| Literature DB >> 34123825 |
Laetitia Vercellino1, Dorine de Jong2, Roberta di Blasi3, Salim Kanoun4, Ran Reshef5, Lawrence H Schwartz6, Laurent Dercle6.
Abstract
Chimeric antigen receptor (CAR) T-cells are a novel immunotherapy available for patients with refractory/relapsed non-Hodgkin lymphoma. In this indication, clinical trials have demonstrated that CAR T-cells achieve high rates of response, complete response, and long-term response (up to 80%, 60%, and 40%, respectively). Nonetheless, the majority of patients ultimately relapsed. This review provides an overview about the current and future role of medical imaging in guiding the management of non-Hodgkin lymphoma patients treated with CAR T-cells. It discusses the value of predictive and prognostic biomarkers to better stratify the risk of relapse, and provide a patient-tailored therapeutic strategy. At baseline, high tumor volume (assessed on CT-scan or on [18F]-FDG PET/CT) is a prognostic factor associated with treatment failure. Response assessment has not been studied extensively yet. Available data suggests that current response assessment developed on CT-scan or on [18F]-FDG PET/CT for cytotoxic systemic therapies remains relevant to estimate lymphoma response to CAR T-cell therapy. Nonetheless, atypical patterns of response and progression have been observed and should be further analyzed. The potential advantages as well as limitations of artificial intelligence and radiomics as tools providing high throughput quantitative imaging features is described.Entities:
Keywords: CAR T-cell; CT scan; FDG PET/CT; immunotherapy; lymphoma; prognostic biomarker
Year: 2021 PMID: 34123825 PMCID: PMC8195284 DOI: 10.3389/fonc.2021.664688
Source DB: PubMed Journal: Front Oncol ISSN: 2234-943X Impact factor: 6.244
Figure 1Response to CAR T-cell therapy. 66 year-old patient with past medical history of follicular lymphoma. The patient relapsed with DLBCL, treated with two lines of prior chemotherapy. Baseline imaging showed a low tumor volume (TMTV was 47 mm3) which is typically associated with favorable outcome and response to CAR T-cell therapy. Inguinal lymphadenopathies are indicated with black (on Maximum Intensity Projection) and white arrows (on axial fusion image). Follow-up imaging showed a partial response on CT-scan with residual disease. [18F]-FDG PET reclassified this patient as a complete metabolic response which persisted at month-6.
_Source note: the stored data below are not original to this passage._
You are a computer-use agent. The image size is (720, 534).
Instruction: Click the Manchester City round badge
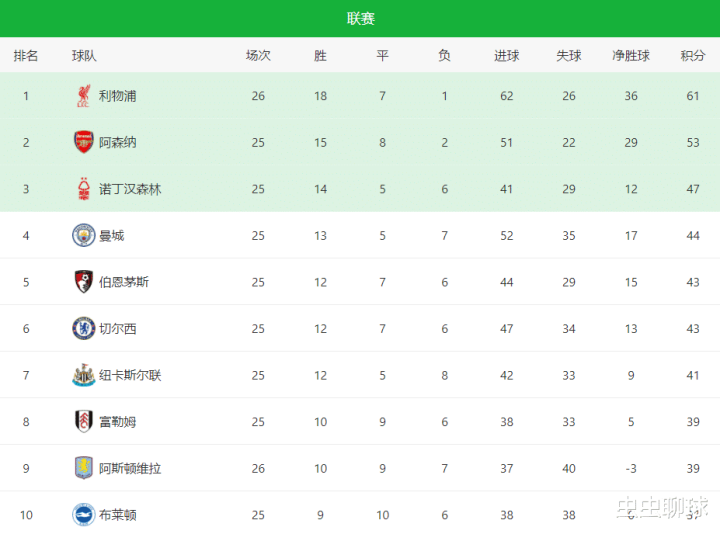(84, 236)
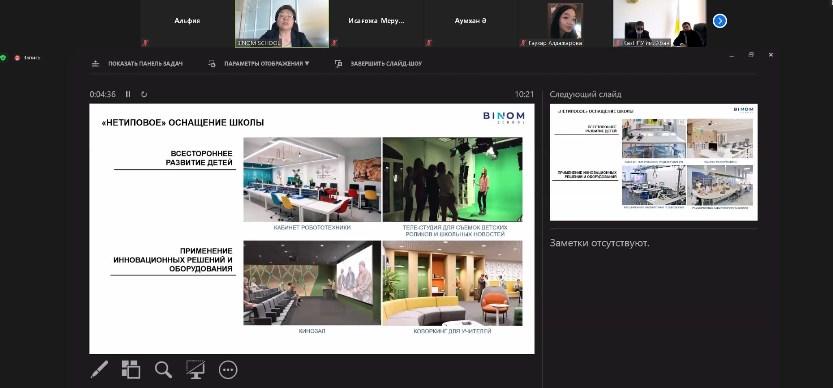Viewport: 833px width, 388px height.
Task: Restart the presentation timer
Action: (x=144, y=94)
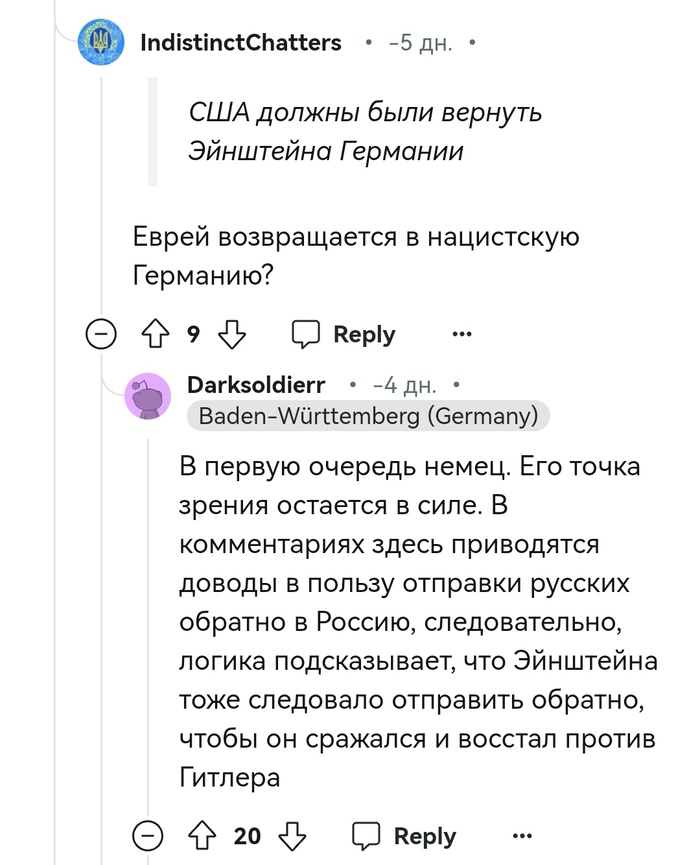Click the "-5 дн." comment timestamp
The width and height of the screenshot is (700, 865).
pos(421,44)
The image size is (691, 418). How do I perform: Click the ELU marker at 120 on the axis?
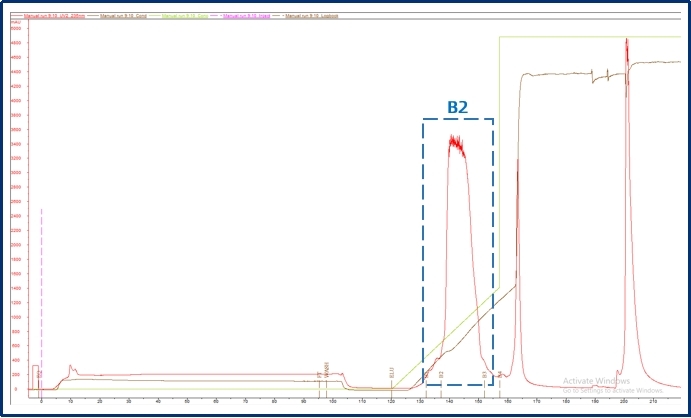[x=392, y=375]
Figure 2Progression in a patient treated with CAR T-cell therapy. 68 year-old patient with past medical history of DLBCL diagnosed one year prior to treatment initiation. Patient had Stage IV disease, with rearrangement of the MYC and BCL6 genes, and treated with two prior lines of chemotherapy. Black (on Maximum Intensity Projection) and white arrows (on axial fusion images) show infradiaphragmatic lymphadenopathies, with muscular infiltration. Baseline imaging showed high tumor volume which is typically associated with unfavorable outcome and lower response rate to CAR T-cell therapy. Follow-up imaging showed a progression on CT-scan as well as on [18F]-FDG PET. At month-1, there were new lesions as well as an increase in tumor volume. The prognosis was poor; hence salvage treatment and later best supportive care were initiated. Patient died at month-2.